Home Forums HDP Installation Installation failed – Add nodes step

Tagged: 

This topic contains 28 replies, has 5 voices, and was last updated by  zuhair attya 3 months ago.

  • Creator
    Topic
  • #13650

    fbvdka
    Member

    I can not finalise the installation when I am trying add nodes.
    Actually, it failed during installation of ruby-libs.
    When I try yum install rubylibs , my system tells me that it requires libreadlines.so.5 even if compat-readline5 is installed !
    My system is RHEL 6.

Viewing 13 replies - 16 through 28 (of 28 total)

You must be logged in to reply to this topic.

  • Author
    Replies
  • #13908

    fbvdka
    Member

    Hi Larry and tedr,

    I am using DNS. I can sucessfully ssh to other nodes from the master, and ssh to itself too, obvioussly passwordless.

    Collapse
    #13799

    tedr
    Member

    Hi Fabrice,

    Can you successfully ssh from the node on which Ambari is being run to all other nodes in the cluster? Also check that you can ssh from the Ambari machine to itself. All of this ssh’ing must be passwordless.

    Thanks,
    Ted.

    Collapse
    #13797

    Larry Liu
    Moderator

    Hi, Fabrice

    Thanks for providing the test information.

    Are you using /etc/hosts or DNS? If you use /etc/hosts, can you please check if all the hosts in the cluster are in the /etc/hosts on each node?

    Hope this helps.

    Larry

    Collapse
    #13784

    fbvdka
    Member

    Hi Larry,

    I am trying to install one master and three nodes.
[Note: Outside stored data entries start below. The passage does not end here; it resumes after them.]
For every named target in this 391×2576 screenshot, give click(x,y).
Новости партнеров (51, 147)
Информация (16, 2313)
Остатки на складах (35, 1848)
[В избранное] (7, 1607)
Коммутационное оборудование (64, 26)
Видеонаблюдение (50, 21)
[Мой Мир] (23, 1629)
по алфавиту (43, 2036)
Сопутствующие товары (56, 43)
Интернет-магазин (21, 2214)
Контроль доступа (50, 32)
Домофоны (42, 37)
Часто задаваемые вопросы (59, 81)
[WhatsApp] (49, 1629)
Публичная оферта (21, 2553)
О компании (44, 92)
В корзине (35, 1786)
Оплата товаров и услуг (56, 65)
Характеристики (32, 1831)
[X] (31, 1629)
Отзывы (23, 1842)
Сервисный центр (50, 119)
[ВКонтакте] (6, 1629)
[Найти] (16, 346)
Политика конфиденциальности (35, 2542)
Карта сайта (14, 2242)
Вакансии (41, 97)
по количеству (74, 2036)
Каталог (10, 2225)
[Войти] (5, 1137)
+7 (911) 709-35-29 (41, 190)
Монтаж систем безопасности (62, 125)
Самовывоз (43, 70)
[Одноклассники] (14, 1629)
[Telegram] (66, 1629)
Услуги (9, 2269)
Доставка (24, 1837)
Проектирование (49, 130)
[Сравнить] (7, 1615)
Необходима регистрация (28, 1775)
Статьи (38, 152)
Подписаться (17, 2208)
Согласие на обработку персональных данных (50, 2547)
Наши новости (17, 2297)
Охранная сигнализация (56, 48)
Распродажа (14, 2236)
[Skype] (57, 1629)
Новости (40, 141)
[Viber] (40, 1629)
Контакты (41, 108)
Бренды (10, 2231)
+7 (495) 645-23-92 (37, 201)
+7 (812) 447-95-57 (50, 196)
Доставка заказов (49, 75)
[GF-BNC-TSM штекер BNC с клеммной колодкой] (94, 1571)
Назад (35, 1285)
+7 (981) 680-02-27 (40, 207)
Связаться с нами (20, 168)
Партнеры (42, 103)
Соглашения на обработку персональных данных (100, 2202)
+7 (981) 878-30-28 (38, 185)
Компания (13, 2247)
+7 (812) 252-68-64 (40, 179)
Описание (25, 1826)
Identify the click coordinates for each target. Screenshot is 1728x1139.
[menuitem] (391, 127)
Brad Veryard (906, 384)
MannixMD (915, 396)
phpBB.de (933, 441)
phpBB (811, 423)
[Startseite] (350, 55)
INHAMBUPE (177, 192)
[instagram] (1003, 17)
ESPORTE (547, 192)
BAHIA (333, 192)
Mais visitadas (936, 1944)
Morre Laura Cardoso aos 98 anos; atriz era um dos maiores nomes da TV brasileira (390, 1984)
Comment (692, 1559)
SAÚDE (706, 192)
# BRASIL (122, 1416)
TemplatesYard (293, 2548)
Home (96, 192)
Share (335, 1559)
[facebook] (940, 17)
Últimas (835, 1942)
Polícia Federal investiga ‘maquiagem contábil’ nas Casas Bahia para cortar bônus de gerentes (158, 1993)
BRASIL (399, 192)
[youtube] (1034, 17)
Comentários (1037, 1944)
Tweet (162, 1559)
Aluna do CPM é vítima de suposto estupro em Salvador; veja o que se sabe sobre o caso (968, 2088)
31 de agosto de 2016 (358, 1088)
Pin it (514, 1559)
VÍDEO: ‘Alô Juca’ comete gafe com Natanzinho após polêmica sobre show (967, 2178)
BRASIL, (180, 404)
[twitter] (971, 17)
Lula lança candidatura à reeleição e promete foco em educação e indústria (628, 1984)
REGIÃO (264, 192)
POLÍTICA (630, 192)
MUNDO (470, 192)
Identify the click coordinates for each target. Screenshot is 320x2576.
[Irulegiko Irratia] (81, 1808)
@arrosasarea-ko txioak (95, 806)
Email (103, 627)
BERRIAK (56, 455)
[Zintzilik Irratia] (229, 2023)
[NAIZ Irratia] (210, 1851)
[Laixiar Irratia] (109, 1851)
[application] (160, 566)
    I runned the command netstat and I had the following results :


    tcp 0 0 0.0.0.0:8441 0.0.0.0:* LISTEN 10434/java
    tcp 0 0 10.192.135.146:8441 10.192.135.148:53701 TIME_WAIT -
    tcp 0 0 10.192.135.146:8441 10.192.135.149:62078 FIN_WAIT2 -
    tcp 0 0 10.192.135.146:8441 10.192.135.148:53703 FIN_WAIT2 -

    In the /var/log/ambari-server/ambari-server.log there is a warning :

    09:09:24,332 WARN nio:651 - javax.net.ssl.SSLHandshakeException: General SSLEngine problem

    And in one node /var/log/ambari-agent/ambari-agent.log

    INFO 2013-01-17 16:53:28,979 security.py:48 - SSL Connect being called.. connecting to the server
    INFO 2013-01-17 16:53:29,093 Controller.py:103 - Unable to connect to: https://@ipmaster:8441/agent/v1/register/@ipnode
    Traceback (most recent call last):
    File "/usr/lib/python2.6/site-packages/ambari_agent/Controller.py", line 88, in registerWithServer
    response = self.sendRequest(self.registerUrl, data)
    File "/usr/lib/python2.6/site-packages/ambari_agent/Controller.py", line 235, in sendRequest
    self.cachedconnect = security.CachedHTTPSConnection(self.config)
    File "/usr/lib/python2.6/site-packages/ambari_agent/security.py", line 76, in __init__
    self.connect()
    File "/usr/lib/python2.6/site-packages/ambari_agent/security.py", line 81, in connect
    self.httpsconn.connect()
    File "/usr/lib/python2.6/site-packages/ambari_agent/security.py", line 65, in connect
    ca_certs=server_crt)
    File "/usr/lib64/python2.6/ssl.py", line 338, in wrap_socket
    suppress_ragged_eofs=suppress_ragged_eofs)
    File "/usr/lib64/python2.6/ssl.py", line 120, in __init__
    self.do_handshake()
    File "/usr/lib64/python2.6/ssl.py", line 279, in do_handshake
    self._sslobj.do_handshake()
    SSLError: [Errno 8] _ssl.c:490: EOF occurred in violation of protocol

    Collapse
    #13731

    Larry Liu
    Moderator

    Hi, Fabrice

    From your log file, I see the following error: Unable to connect to: https://xxxxx:8441/agent/v1/register/xxxx

    Can you please also check if your ambari master server is able to connect to https://xxxxx:8441/agent/v1/register/xxxx? Please run the following command on ambari master:
    netstat -anp| grep 8441

    If there is no record returned from above command, can you please attach the log files from the following directory?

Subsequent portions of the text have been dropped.